Constructing highly active sulfur atoms on MoS₂ surface via p-p orbital covalent coupling matching the liquid-solid transition in lithium-sulfur batteries

Herein, we propose a strategy involving Co atoms and Mo vacancies to precisely adjust the orbital orientation of sulfur atoms on MoS₂ surface, accurately modulating their interaction with lithium and sulfur sites in polysulfide species for stronger interactions with short-chain polysulfides, thereby promoting efficient liquid-solid conversion. Through a combination of theoretical modeling and experimental validation, multiple electron-deficient sulfur sites are constructed to demonstrate the p_z orbitals of unsaturated surface sulfur atoms couple strongly with the p orbitals of short-chain polysulfides, facilitating formation of selective S-S bonds via enhanced p-p interactions, thereby accelerating the transition kinetics from Li₂S₄ to Li₂S₂/Li₂S. This selective coupling is driven by sulfur molecular orbital occupation, charge distribution, and lattice matching.
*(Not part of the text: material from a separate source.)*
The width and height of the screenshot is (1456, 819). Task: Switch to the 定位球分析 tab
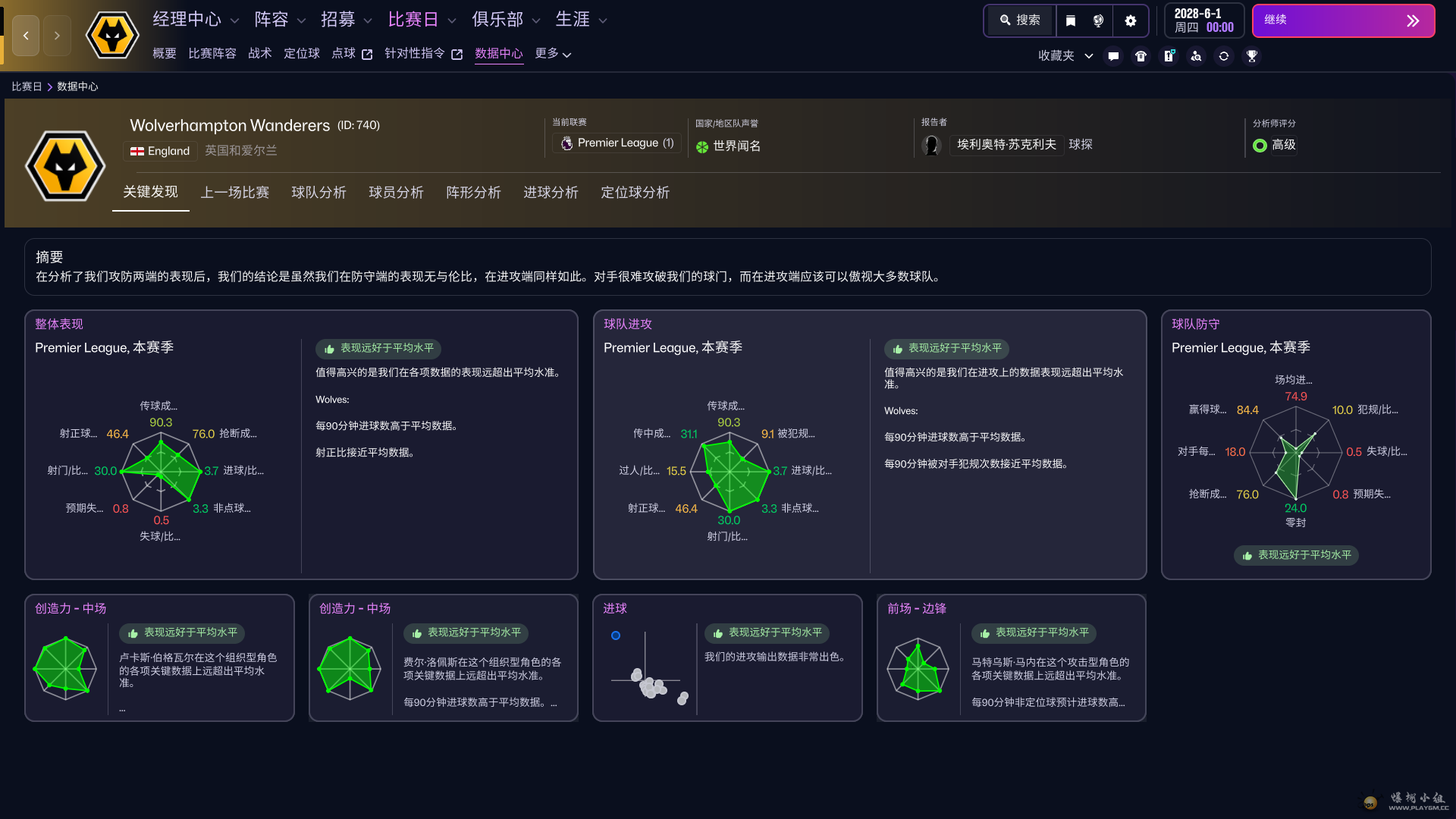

Moreover, we construct an electrocatalytic membrane composed of vertically aligned MoS₂ nanosheets and carbon nanotube nanochannels to ensure efficient contact between reactants and catalysts, enabling continuous polysulfide conversion. Consequently, the cell shows ultralow capacity decay (0.022 % per cycle over 1000 cycles at 2 C). This study emphasizes manipulation of the 3p orbital orientation of sulfur atoms to form selective dual-coordination, and provides valuable insights for the rational design of advanced electrocatalysts at the atomic level.